Drei Tore in fünf Minuten: Mehr Feuerwerk brauchte es nicht, um die abstiegsbedrohten Gäste von der Ostsee abzufertigen. Trainer Uwe Koschinat hatte mit seiner Aufstellung überrascht, jedoch augenscheinlich alles richtig gemacht. Statt sich zwischen Daniel Flottmann, Florian Hörnig und Boné Uaferro zu entscheiden, stellte er alle drei Innenverteidiger auf und sorgte so für eine absolute Luft- und Zweikampfhoheit. Zudem gelang es der Fortuna, angeführt vom starken Uaferro, das Spielfeld enorm eng zu halten und immer wieder Ballverluste bei den unsicher wirkenden Rostockern zu provozieren. Ein wie immer pass- und dribbelstarker Andersen war der Dreh- und Angelpunkt, der Angreife initiierte und die Offensivreihe mit Dahmani, Biada und Königs optimal in Szene setzte. Das Fortuna-Trio hatte dann auch sichtlich Spaß am gefplegten Kurzpassspiel. „Mit den Jungs zu kicken, ist einfach geil. Sobald das Flutlicht angeht, scheint es bei uns Klick zu machen“, sagte Biada nach dem vierten Heimsieg im vierten Freitagabendspiel der Saison.

Diesen konnten die Gäste, die durch einen von Tobias Jänicke direkt verwandelten Freistoß zwar zum Anschluss kamen (44.), nicht mehr ernsthaft in Gefahr bringen. Zumal Elfmeter-Verursacher Kofler in der Pause allzu diskussionsfreudig war und bei Stark damit an die falsche Adresse geriet. Es ist in der Branche durchaus bekannt, dass der bayerische Referee allzu lautstarke Widerworte und körperliche Berührungen nicht besonders schätzt. Die Folge: Eine kuriose Gelb-Rote Karte für Kofler in der Halbzeitpause. Zwar warfen die Gäste nach der Pause nochmals alles nach vorne, doch die kurzfristigeDrangphase überstanden die Hausherren unbeschadet. Auf der Gegenseite verhinderte Marcel Schuhen zunächst gegen Andersen, Dahmani und Königs eine höhere Pleite. Doch dann kam Joker Cauly Oliveira Souza, lief zunächst allen Rostockern davon zum 4:1 (72.) und netzte dann eine Flanke von Lars Bender zum Endstand ein (83.).

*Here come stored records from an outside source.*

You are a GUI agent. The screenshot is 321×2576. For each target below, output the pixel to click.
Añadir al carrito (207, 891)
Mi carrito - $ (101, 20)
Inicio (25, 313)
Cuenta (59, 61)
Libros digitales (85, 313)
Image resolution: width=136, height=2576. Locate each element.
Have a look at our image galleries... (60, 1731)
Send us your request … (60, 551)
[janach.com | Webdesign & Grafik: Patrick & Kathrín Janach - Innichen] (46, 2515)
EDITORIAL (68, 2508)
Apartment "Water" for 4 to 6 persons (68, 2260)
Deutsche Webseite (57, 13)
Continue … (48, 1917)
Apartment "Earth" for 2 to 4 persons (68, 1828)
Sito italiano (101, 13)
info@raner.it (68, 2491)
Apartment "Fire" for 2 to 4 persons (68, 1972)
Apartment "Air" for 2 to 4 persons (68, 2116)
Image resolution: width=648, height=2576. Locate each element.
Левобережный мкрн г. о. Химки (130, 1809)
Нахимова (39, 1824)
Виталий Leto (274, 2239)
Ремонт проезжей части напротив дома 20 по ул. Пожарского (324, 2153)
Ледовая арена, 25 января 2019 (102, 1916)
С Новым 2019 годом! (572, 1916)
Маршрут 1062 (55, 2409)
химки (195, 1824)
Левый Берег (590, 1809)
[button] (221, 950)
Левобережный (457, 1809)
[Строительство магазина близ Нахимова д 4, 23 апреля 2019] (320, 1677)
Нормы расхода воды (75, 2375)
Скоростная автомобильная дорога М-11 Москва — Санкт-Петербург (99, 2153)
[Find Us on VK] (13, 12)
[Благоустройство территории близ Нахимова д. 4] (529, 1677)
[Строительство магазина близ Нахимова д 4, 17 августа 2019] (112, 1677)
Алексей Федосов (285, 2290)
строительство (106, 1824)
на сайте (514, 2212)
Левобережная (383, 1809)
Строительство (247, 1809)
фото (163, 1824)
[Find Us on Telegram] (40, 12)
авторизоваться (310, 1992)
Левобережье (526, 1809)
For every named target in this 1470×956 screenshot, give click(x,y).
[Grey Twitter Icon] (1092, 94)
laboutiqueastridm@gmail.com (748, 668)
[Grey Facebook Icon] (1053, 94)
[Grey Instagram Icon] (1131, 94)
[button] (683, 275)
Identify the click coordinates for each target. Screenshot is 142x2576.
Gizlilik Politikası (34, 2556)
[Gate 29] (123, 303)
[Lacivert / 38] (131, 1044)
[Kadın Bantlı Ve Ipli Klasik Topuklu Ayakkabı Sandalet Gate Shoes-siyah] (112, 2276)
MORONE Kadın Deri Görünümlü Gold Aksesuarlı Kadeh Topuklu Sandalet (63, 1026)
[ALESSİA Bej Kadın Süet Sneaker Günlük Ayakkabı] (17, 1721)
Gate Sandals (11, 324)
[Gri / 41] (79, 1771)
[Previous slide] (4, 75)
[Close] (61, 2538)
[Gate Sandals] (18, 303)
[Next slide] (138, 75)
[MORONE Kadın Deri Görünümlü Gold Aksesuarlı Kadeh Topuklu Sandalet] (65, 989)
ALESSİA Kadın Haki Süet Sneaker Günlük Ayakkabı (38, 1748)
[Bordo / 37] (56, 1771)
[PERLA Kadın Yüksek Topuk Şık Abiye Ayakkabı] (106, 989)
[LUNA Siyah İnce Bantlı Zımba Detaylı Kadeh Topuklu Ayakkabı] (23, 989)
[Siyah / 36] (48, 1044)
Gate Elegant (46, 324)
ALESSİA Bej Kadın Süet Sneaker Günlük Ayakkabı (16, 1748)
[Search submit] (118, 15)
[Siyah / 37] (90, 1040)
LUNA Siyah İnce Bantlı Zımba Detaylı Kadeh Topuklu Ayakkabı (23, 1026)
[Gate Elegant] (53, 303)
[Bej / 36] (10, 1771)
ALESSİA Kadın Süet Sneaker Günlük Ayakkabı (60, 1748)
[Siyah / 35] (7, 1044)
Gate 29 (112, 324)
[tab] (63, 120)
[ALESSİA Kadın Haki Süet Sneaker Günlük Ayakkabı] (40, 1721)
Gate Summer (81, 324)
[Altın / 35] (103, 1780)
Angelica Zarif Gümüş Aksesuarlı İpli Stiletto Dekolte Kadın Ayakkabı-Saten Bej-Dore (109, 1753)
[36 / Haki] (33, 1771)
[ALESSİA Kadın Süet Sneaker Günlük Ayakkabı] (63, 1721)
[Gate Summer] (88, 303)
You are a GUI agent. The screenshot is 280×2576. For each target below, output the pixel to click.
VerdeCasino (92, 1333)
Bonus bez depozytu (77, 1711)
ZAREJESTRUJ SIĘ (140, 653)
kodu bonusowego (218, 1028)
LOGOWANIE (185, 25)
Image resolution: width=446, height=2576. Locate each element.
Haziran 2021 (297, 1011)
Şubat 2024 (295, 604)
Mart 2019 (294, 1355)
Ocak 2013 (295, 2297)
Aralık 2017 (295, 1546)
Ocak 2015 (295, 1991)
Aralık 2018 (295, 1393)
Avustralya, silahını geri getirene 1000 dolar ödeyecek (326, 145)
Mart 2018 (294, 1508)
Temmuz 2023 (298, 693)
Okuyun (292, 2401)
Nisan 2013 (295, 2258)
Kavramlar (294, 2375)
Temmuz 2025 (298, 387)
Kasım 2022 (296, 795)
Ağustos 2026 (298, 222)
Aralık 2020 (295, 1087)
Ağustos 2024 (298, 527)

Nach vier Niederlagen aus vier Testspielen feierten die Südstädter einen perfekten Auftakt in die zweite Saisonhälfte. „Ich habe immer gesagt, dass es Blödsinn ist, unsere Vorbereitung nach den Testspielergebnissen zu bewerten“, kommentierte Biada, der den zwischenzeitlichen Sprung auf Tabellenplatz sechs noch auf dem Platz gut einornen konnte: „Wir wollen so schnell wie möglich die Klasse halten, alles andere beschäftigt uns nicht.“ Für verbales Feuerwerk ist man bei Fortuna Köln an der falschen Adresse.